Value at Risk VaR
A statistical estimate of the worst loss expected over a set period at a chosen confidence level, under normal conditions.
What it is
Value at Risk (VaR) is a single number summarizing downside risk: the maximum loss a position or portfolio is expected to suffer over a fixed time horizon at a stated confidence level. A 1-day 95% VaR of $1M means there is roughly a 5% chance of losing more than $1M in a single day (and a 95% chance the loss stays at or below that). It is always tied to both a horizon (1 day, 10 days) and a confidence level (95%, 99%), so quoting a VaR number without those two parameters is meaningless.
Why it matters
VaR became the standard risk dashboard number for banks, funds, and regulators because it compresses messy return distributions into one comparable figure.

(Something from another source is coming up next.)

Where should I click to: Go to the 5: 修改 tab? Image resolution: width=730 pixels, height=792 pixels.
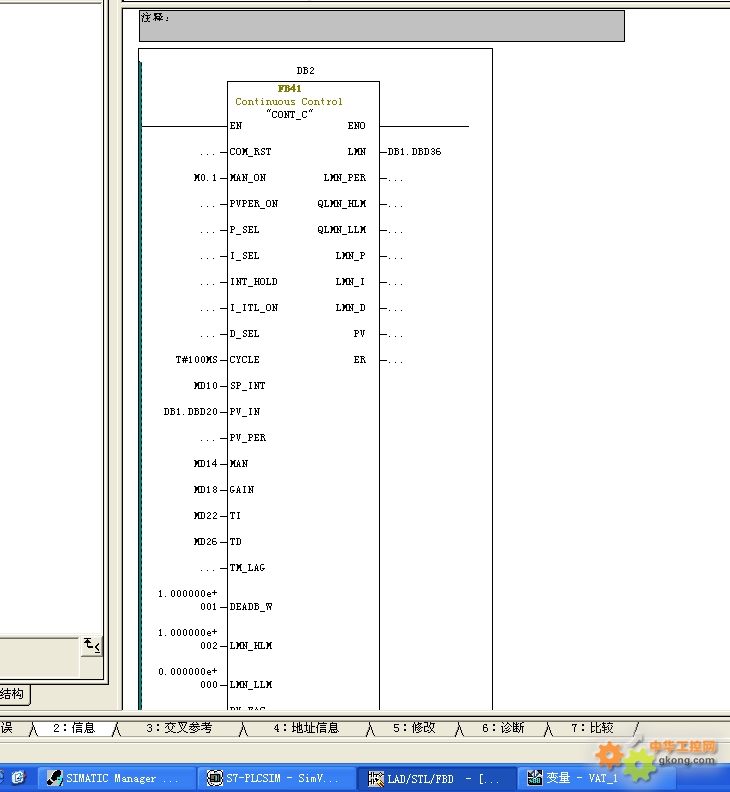pos(414,728)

The critical pitfall: VaR says nothing about how bad losses get beyond the cutoff — it ignores the size of tail events, so two portfolios with identical VaR can have wildly different worst-case behavior. It also tends to understate risk in crises (returns are fatter-tailed than the normal-distribution assumption), and ordinary VaR is not "subadditive," meaning a combined portfolio's VaR can exceed the sum of its parts, perversely penalizing diversification. Conditional VaR (Expected Shortfall) was created to fix the tail-blindness.
How it's calculated
Pick a horizon and confidence level, then estimate the loss distribution by one of three methods. Historical simulation re-prices the portfolio over past returns and reads off the relevant percentile; the parametric (variance-covariance) method assumes a normal distribution and scales the standard deviation by the matching z-score (about 1.65 for 95%, 2.33 for 99%); Monte Carlo simulates thousands of random scenarios and takes the percentile of simulated losses. VaR is the loss at that percentile of the distribution.
How Quintarthai uses it
Use VaR alongside the volatility and drawdown figures on a company's deep-analysis page to size how much a position could move against you, and read it together with maximum-drawdown and the Sharpe ratio. The Knowledge Base covers the complementary tail-risk and risk-adjusted-return measures it should be paired with.